# Work instruction:
Of the entries that follow, how many lines hold the word "option"? Reply with the number only.

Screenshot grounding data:
□ □ □

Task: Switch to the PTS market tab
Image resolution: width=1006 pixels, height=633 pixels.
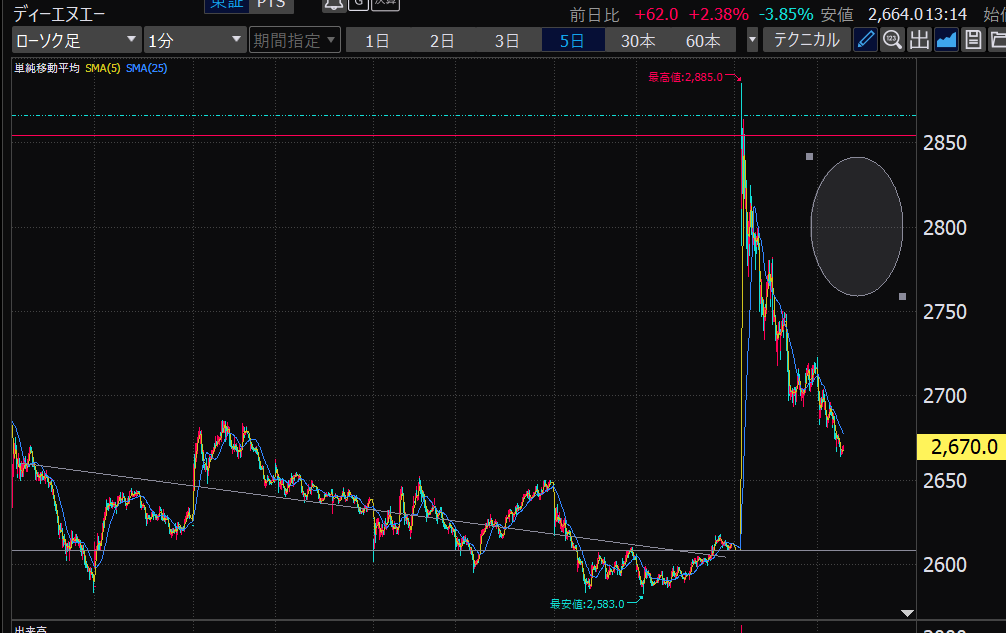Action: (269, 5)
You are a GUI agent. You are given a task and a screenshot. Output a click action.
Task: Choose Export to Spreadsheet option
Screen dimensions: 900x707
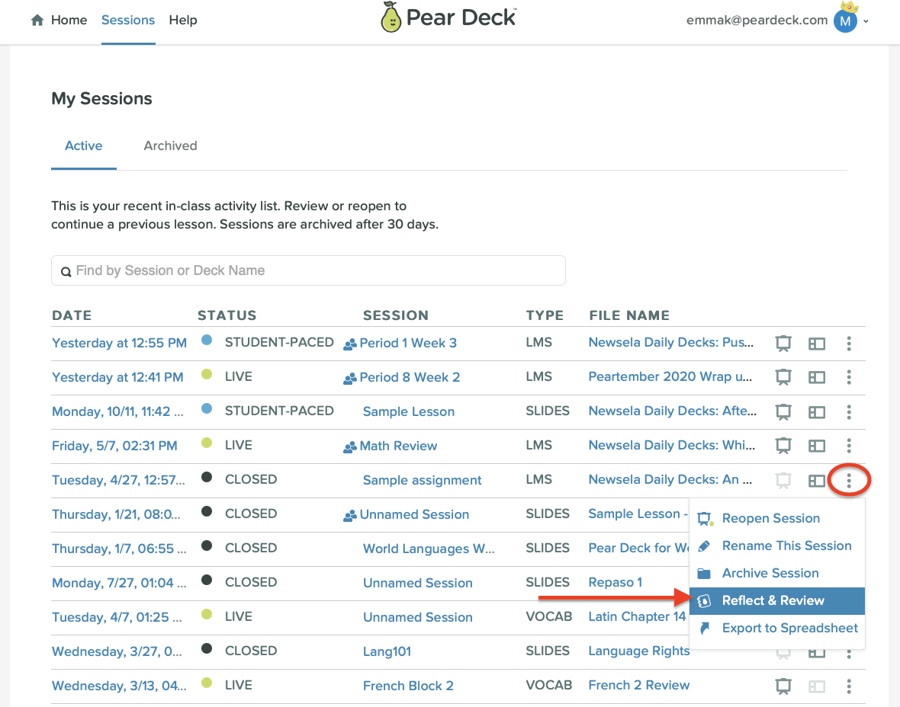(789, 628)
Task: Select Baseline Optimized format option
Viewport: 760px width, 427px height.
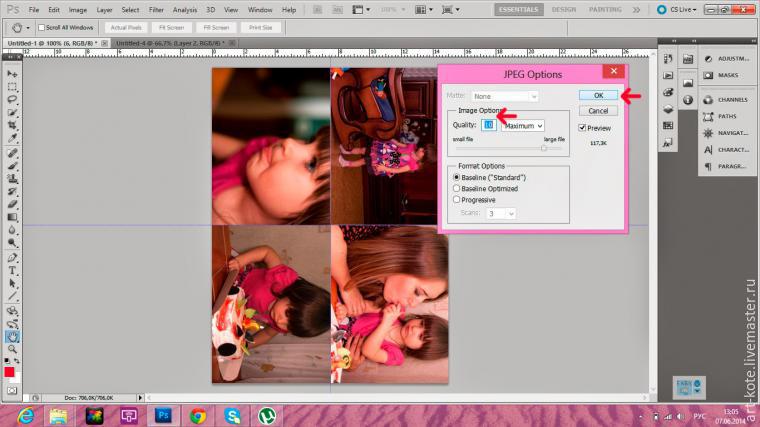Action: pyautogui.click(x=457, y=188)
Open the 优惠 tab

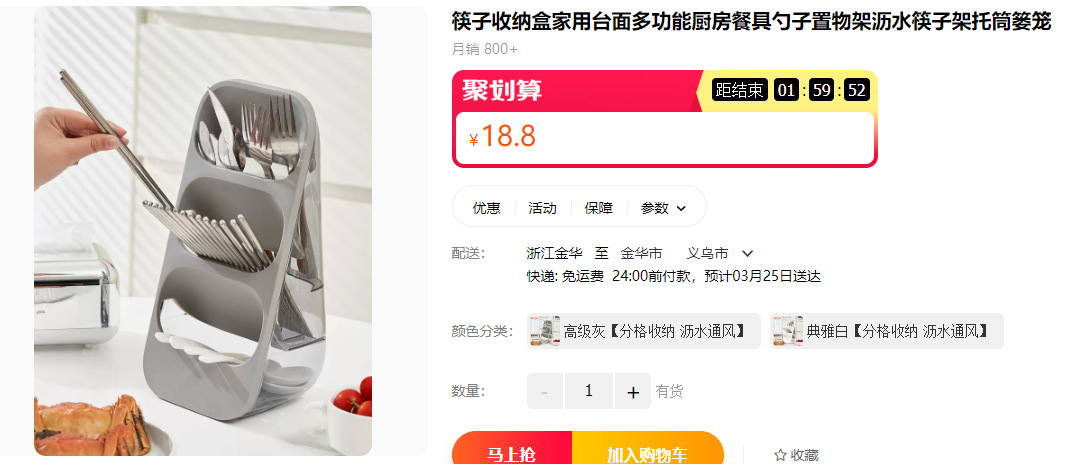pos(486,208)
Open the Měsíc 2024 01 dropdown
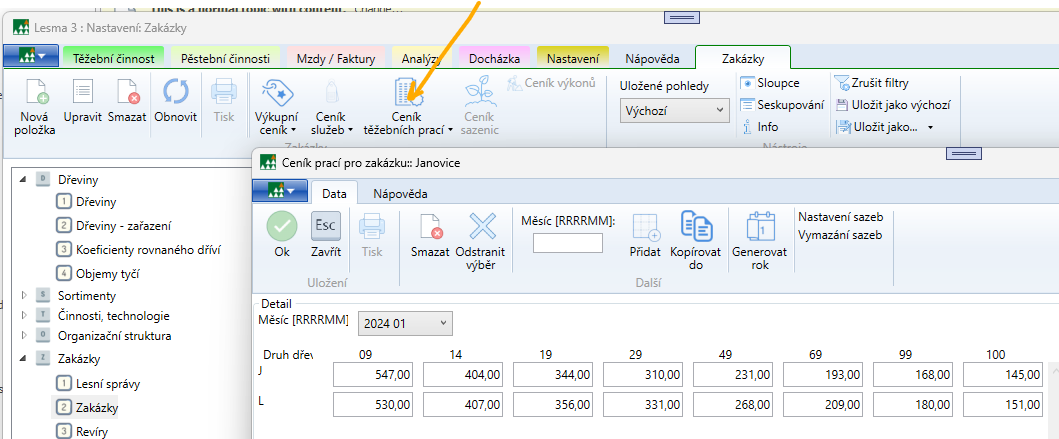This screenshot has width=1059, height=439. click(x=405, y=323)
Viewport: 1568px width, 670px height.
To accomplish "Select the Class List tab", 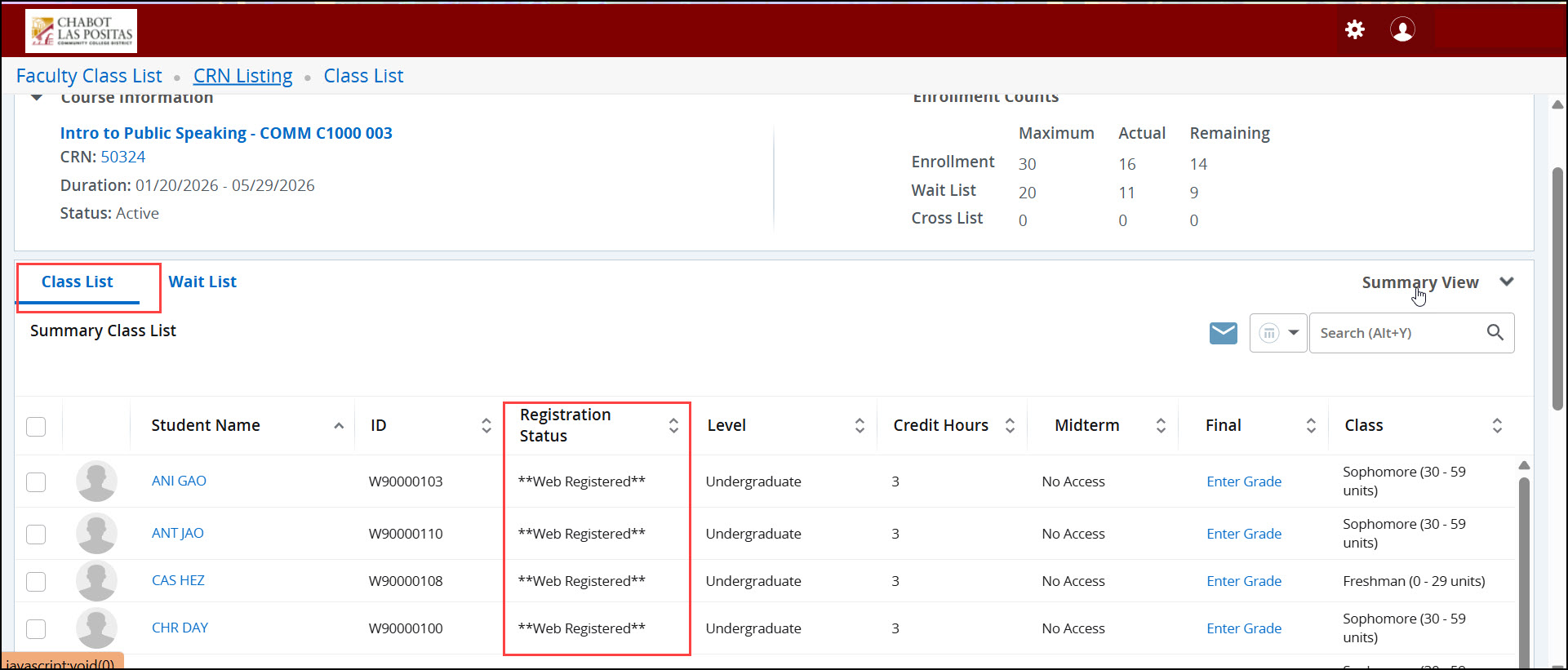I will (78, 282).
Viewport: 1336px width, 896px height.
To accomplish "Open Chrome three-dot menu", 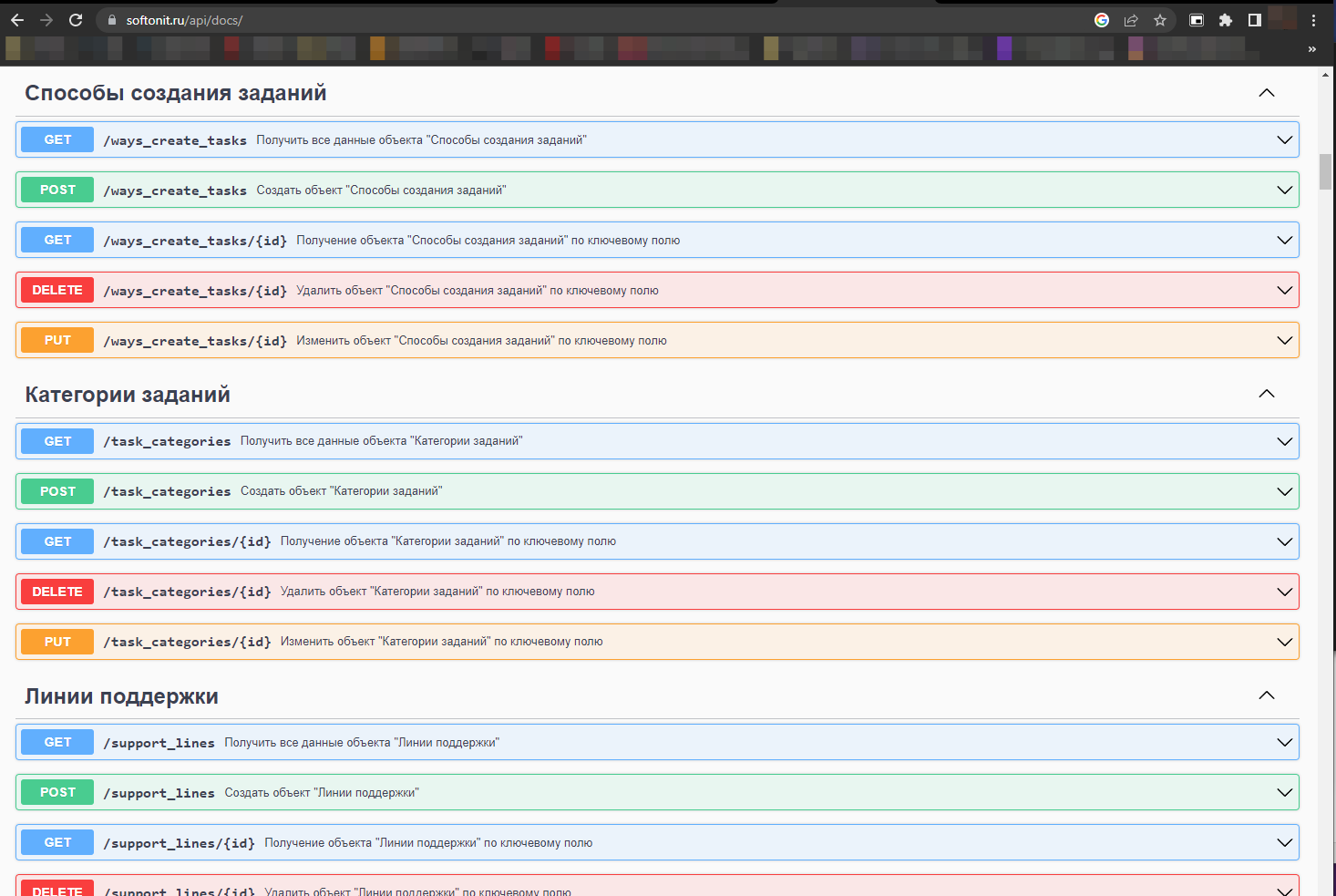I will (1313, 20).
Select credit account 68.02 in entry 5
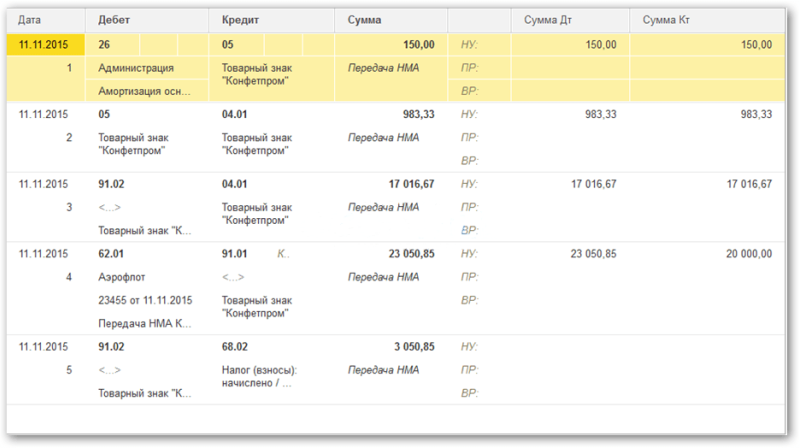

□ □ □

# Answer to the problem:
2